Entah benar entah tidak, yang pasti Galileo divonis di sebuah balai yang bersuasana dingin di hadapan para anggota Inkwisisi pada tanggal 22 Juni 1633. Ia didapati bersalah karena ”menganut dan mempercayai doktrin palsu, yang bertentangan dengan Kitab Suci Ilahi, bahwa Matahari . . . tidak bergerak dari timur ke barat dan bahwa Bumi yang bergerak dan bukan pusat dunia”.

Galileo tidak ingin menjadi martir, maka ia dipaksa menyangkal keyakinannya. Setelah hukumannya dibacakan, sang ilmuwan tua, sambil berlutut dan berpakaian tahanan, dengan khidmat mengucapkan, ”Saya menolak, mengutuk, dan membenci kekeliruan dan bidah yang disebutkan tadi [teori Kopernikus] dan secara umum semua kekeliruan, bidah, atau sekte lain yang bertentangan dengan Gereja Kudus.”

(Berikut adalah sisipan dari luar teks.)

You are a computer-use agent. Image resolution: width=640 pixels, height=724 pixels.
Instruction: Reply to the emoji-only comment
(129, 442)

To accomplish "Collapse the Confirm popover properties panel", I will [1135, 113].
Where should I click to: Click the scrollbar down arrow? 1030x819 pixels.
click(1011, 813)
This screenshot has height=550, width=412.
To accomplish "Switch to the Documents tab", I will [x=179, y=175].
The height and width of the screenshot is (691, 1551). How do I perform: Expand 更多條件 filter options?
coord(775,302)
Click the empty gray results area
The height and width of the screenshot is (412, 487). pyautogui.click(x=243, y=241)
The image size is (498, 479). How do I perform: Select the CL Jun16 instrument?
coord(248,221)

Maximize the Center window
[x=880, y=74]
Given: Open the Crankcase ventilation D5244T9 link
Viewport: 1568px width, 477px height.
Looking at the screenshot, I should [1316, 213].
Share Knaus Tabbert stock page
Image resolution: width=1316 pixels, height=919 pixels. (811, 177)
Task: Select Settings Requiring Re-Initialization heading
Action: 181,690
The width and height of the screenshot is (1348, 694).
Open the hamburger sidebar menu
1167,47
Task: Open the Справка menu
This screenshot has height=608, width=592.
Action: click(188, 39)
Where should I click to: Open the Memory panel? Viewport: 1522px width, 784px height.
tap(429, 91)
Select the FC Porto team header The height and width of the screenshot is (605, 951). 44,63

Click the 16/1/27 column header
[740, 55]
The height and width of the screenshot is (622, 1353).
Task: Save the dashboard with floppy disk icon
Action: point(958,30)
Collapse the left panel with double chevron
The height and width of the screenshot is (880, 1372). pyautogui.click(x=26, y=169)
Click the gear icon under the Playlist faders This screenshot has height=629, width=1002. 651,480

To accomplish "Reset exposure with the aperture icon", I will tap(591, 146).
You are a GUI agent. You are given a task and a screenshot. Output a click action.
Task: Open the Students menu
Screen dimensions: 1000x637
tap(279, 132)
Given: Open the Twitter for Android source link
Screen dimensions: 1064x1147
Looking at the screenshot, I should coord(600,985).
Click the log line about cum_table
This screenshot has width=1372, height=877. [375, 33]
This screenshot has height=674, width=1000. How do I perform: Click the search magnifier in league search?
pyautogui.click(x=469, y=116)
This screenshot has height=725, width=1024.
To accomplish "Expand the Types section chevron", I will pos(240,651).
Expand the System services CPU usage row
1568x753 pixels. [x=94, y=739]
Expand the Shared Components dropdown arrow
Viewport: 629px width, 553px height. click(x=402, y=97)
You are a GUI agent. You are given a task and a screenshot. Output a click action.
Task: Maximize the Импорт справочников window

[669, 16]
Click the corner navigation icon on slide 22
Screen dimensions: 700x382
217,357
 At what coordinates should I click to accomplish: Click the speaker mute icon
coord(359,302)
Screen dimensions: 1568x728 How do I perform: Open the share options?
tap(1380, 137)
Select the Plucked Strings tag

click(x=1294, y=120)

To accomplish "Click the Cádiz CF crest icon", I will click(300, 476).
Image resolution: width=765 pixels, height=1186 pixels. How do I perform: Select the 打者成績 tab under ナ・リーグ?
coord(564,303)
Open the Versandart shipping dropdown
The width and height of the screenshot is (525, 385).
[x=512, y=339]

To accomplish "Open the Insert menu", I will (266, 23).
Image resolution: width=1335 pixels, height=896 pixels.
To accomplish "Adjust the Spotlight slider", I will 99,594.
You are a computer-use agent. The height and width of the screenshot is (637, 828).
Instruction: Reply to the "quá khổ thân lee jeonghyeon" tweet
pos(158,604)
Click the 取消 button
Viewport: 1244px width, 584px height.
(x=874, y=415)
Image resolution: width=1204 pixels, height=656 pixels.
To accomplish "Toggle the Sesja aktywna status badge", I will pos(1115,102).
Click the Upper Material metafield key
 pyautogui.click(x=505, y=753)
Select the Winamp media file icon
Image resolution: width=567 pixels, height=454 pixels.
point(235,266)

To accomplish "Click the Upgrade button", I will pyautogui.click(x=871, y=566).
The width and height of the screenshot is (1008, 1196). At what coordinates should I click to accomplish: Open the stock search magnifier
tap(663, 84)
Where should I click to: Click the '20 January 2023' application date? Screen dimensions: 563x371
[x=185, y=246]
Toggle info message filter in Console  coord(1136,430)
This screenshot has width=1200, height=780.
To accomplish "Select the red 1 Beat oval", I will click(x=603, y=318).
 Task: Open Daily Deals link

Ada suatu cerita populer​—yang tidak dapat dipastikan dengan bukti yang kuat​—bahwa setelah mengucapkan penolakan itu, Galileo mengentakkan kakinya dan memprotes, ”Tapi, ini memang bergerak!” Para komentator menyatakan bahwa penghinaan berupa penyangkalan temuan-temuannya ini membuat sang ilmuwan dirundung derita hingga kematiannya. Ia tadinya diberi hukuman penjara, tetapi diubah menjadi tahanan rumah selama-lamanya. Seraya kebutaan menghinggapinya, ia hidup dalam keadaan nyaris terkucil.

Konflik antara Agama dan Sains?

Banyak orang telah menyimpulkan bahwa contoh Galileo membuktikan bahwa sains dan agama tidak akan pernah saling selaras. Akibatnya, selama berabad-abad kasus Galileo telah mengasingkan orang dari agama. Hal itu telah meyakinkan banyak orang bahwa pada dasarnya, agama merupakan ancaman bagi kemajuan ilmiah. Apakah memang demikian?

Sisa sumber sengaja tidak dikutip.